In 2010, an arson occurred when a flare gun was shot through the window of a home on Mighton Avenue, in Winnipeg Manitoba, the property had ties to the Redlined MC (Hells Angels support club). The police seized a loaded nine millimetre handgun from the burnt out building. The Vendettas are suspected by authorities of being behind the incident. In July 2011, the Vendettas Mother chapter clubhouse on Taft Crescent in Winnipeg was attacked and strafed by bullets, the incident resulted in a 14-year-old being struck by gunfire, but he survived. Winnipeg Police said the teenager was an innocent bystander inside a residence struck by bullets. Media sources say the real targets in the shootings on Taft and in the area of the Vendettas Winnipeg East chapter clubhouse on Canberra Road a week prior were the Vendettas MC, a puppet club of the Rock Machine.

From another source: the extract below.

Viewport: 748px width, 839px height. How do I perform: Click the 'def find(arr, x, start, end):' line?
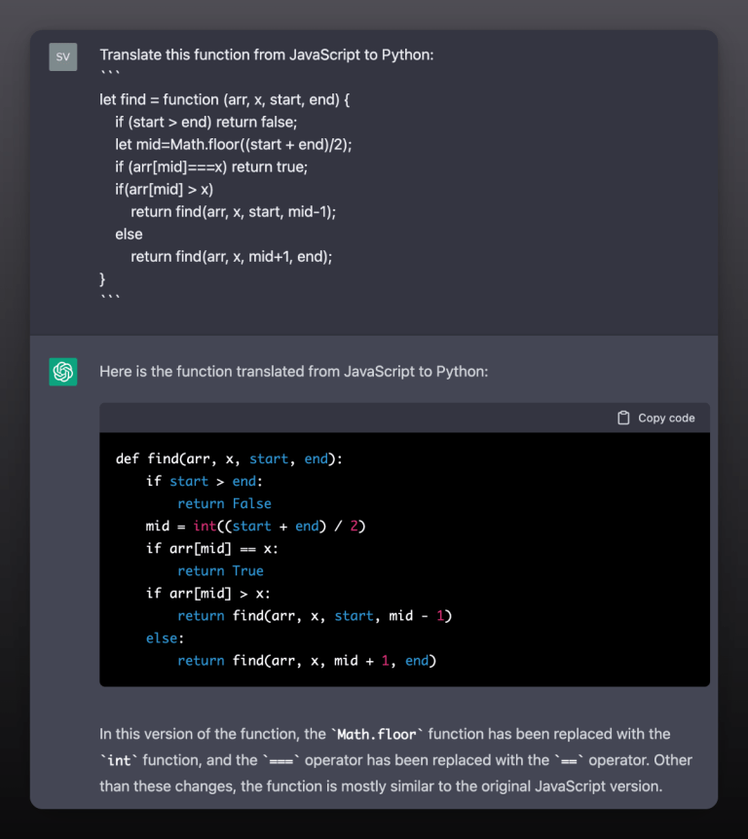coord(229,459)
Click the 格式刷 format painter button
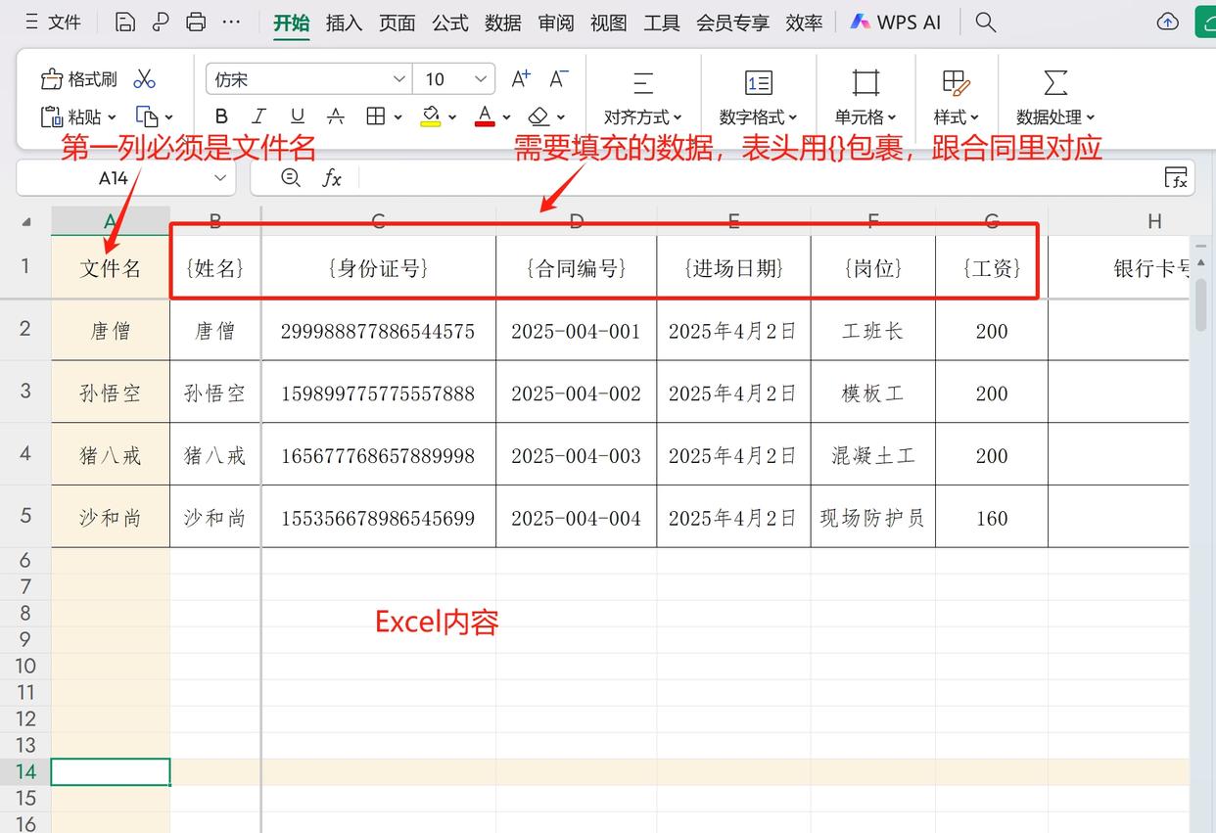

On August 9, 2011, three Police officers were injured when a Dodge Avenger crashed into multiple police vehicles at a routine traffic stop. The officers were transported to hospital; one with serious injuries after the Avenger allegedly hit two marked police cruisers and an unmarked truck, all of which according to the Winnipeg Police sustained serious damage. Authorities took two members of the Rock Machine associated Vendettas Motorcycle Club and a woman into custody and seized a loaded pistol.

Clashes had started between the Rock Machine supported by the Vendettas Motorcycle Club and the Hells Angels and their support Club, the Redlined MC in 2009 but reached a height over the summer months of 2011, with the Vendettas being involved in several shootings and fire-bombings. By the Fall, the Vendettas Motorcycle Club emerged victorious over the Redlined MC. In early November 2011, the Rock Machine or Vendettas bombed a house belonging to a member of the Hells Angels. The explosive used was crude and homemade, little damage was caused. On the same day, a Redlined member was assaulted, the court documents stated he refused medical treatment.

In 2013, raids conducted by RCMP and local police resulted in the seizure of large amounts of narcotics and firearms, explosives and the arrest of 11 full-patch members of The Rock Machine and a prospect from the club's Winnipeg chapter. The Vendettas Motorcycle Club also had several members arrested in these raids targeting RMMC operations. At some point a large number of Vendettas passed their probationary period, and were patched into the Rock Machine Motorcycle Club.